(Saved entries)

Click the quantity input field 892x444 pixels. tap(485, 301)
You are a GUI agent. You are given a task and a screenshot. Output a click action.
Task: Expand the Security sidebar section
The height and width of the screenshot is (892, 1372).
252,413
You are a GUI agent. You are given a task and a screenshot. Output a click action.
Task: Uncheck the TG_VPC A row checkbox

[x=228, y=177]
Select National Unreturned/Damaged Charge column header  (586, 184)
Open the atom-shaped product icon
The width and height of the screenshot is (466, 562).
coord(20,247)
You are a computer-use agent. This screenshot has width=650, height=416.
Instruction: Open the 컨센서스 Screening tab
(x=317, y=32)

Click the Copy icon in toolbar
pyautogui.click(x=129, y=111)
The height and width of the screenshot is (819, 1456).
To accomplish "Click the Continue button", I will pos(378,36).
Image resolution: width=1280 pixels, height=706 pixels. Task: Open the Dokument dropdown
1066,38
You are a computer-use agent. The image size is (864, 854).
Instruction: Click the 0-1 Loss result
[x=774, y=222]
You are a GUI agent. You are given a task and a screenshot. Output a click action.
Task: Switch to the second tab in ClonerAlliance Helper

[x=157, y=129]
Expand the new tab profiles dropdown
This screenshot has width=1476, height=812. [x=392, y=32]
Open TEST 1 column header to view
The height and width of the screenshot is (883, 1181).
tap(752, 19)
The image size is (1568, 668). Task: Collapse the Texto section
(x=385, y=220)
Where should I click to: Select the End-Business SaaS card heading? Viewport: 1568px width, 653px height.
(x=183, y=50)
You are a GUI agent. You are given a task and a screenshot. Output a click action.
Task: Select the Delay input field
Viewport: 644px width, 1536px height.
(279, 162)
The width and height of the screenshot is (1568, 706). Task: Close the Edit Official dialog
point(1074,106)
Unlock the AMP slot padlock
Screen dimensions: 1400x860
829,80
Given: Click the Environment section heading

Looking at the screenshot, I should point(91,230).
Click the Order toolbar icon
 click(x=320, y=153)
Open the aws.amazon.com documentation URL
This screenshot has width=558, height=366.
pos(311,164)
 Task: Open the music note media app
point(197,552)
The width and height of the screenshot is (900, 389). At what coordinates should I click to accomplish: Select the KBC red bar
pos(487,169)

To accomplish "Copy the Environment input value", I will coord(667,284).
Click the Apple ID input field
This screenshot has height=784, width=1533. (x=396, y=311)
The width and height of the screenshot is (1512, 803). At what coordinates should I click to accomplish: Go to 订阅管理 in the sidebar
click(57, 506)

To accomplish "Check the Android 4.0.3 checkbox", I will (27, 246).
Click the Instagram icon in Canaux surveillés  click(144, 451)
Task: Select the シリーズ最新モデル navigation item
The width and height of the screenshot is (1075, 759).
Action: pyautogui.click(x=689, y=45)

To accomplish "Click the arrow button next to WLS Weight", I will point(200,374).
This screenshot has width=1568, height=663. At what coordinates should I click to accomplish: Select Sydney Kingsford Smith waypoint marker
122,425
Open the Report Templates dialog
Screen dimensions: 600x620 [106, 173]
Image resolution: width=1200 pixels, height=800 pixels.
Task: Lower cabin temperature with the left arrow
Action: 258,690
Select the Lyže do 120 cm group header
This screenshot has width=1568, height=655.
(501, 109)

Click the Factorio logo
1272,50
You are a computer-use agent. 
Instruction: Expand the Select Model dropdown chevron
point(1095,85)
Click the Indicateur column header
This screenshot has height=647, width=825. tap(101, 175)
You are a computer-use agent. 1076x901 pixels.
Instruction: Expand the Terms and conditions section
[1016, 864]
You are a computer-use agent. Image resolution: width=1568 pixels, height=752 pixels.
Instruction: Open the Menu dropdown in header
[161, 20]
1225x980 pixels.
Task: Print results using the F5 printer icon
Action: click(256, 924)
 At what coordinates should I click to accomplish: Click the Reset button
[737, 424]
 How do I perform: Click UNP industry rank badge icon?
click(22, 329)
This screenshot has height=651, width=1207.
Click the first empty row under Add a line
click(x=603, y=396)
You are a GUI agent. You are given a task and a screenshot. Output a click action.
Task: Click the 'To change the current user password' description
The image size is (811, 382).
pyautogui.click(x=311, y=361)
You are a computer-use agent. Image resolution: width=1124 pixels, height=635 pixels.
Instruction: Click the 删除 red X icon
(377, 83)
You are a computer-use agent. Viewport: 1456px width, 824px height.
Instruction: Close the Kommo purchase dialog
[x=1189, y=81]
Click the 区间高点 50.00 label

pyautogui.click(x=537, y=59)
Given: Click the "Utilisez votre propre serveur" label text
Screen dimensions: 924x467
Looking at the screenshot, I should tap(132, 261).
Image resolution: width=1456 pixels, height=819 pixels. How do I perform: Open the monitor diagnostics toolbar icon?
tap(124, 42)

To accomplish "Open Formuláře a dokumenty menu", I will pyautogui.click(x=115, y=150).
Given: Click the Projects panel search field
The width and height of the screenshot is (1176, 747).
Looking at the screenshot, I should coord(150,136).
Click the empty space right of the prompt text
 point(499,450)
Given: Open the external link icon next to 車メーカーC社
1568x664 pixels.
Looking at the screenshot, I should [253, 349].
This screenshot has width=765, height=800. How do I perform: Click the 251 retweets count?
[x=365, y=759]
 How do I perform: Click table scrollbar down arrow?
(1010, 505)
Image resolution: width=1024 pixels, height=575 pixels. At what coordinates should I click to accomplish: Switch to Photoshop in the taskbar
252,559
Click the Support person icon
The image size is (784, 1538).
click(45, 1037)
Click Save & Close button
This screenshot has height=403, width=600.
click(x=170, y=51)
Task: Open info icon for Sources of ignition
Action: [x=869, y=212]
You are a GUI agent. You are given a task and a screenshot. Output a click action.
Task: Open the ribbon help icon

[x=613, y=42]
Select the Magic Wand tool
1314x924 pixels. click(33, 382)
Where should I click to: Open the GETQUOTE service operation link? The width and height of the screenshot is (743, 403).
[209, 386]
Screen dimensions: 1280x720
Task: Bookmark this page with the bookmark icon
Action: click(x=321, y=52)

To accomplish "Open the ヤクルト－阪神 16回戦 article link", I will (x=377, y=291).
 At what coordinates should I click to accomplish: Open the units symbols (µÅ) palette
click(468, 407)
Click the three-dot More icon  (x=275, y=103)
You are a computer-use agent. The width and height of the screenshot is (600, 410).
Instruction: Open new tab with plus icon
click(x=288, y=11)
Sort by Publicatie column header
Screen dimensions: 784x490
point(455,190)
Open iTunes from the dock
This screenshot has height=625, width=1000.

GOAL: Format the part of the listing that opens with the line containing "Click the Factorio logo" and closes with the line containing "[1016, 864]" as a two-column CSV with the headers instruction and coordinates. Use one row for each text and its answer, putting every value in double quotes and turning any line breaks into spaces.

EXPECTED OUTPUT:
instruction,coordinates
"Click the Factorio logo","1272,50"
"You are a computer-use agent. Instruction: Expand the Select Model dropdown chevron","point(1095,85)"
"Click the Indicateur column header","This screenshot has height=647, width=825. tap(101, 175)"
"You are a computer-use agent. 1076x901 pixels. Instruction: Expand the Terms and conditions section","[1016, 864]"